Gibney didn't set out to establish a practice doing breast reconstruction. After finishing his general surgery training at the University of Utah, he came to Phoenix for his plastic surgery training. He finished in 1977, became board certified, and began his practice. Now he is on staff at five Valley hospitals, as well as the Phoenix Children's Hospital, teaches residents at the County Hospital for a portion of the year, and had written a chapter dealing with plastic surgery on electrical burns for a medical textbook.

"Mostly my plastic surgery practice has evolved into reconstruction, although I still do all kinds of plastic surgery," Gibney said.

Recently, Gibney used the tissue expansion technique at County on a patient with a burned face. The skin of the neck was expanded and then covered the burn.

The breast reconstruction using the soft tissue expansion is a three stage process. The first stage is surgical. A small implant, like a sack, is placed under the skin. It has some liquid in it. The second and longest stage, involves filling the sack periodically with more fluid, forcing the skin to expand, just as a pregnant woman expands.

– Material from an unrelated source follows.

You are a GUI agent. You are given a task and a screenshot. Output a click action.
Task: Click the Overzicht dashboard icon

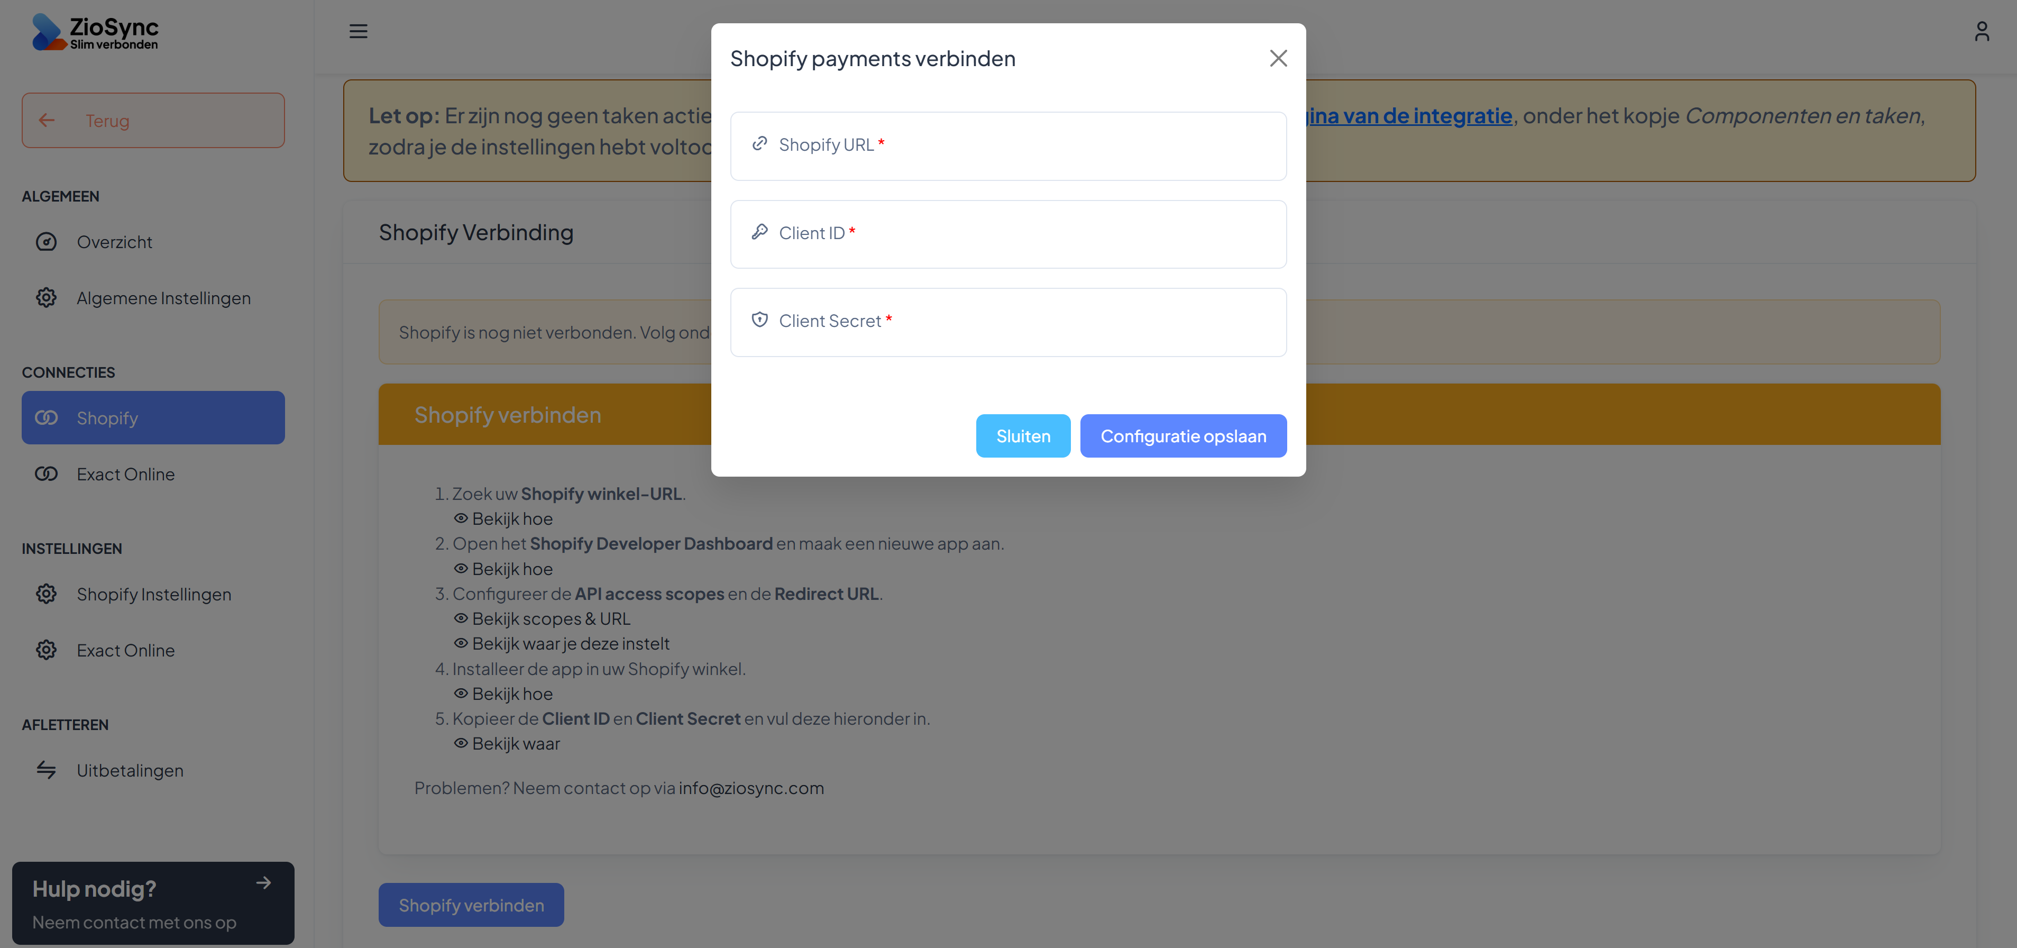coord(46,242)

When the body adjusts, more fluid is added until the desired size is reached. Then, over a period of three to six months, the body forms scar tissue around the implant. It is like a shell, enclosing the implant. Nothing shows on the outside. After the scar is formed, the third stage, also surgical, is performed. The implant is drained of fluid and removed, to be replaced by another, slightly smaller implant. This gives the new breast a slight sag and allows movement, giving it a natural look and feel.

"The first stage takes half an hour to an hour," Gibney said. "It can be done in any hospital operating room under general anesthetic. It could be done on an outpatient basis, but that is patient depenent. The average hospital stay is a day and a half to two days. The second operation, if you're not doing anything to the other breast to make it bigger or smaller or uplifted, is generally done as an outpatient under local anesthetic. The injection of the fluid commences about five to seven days after the initial operation, and takes maybe three to four visits to get full expansion. Once it has expanded, that's when the waiting period comes, three to six months."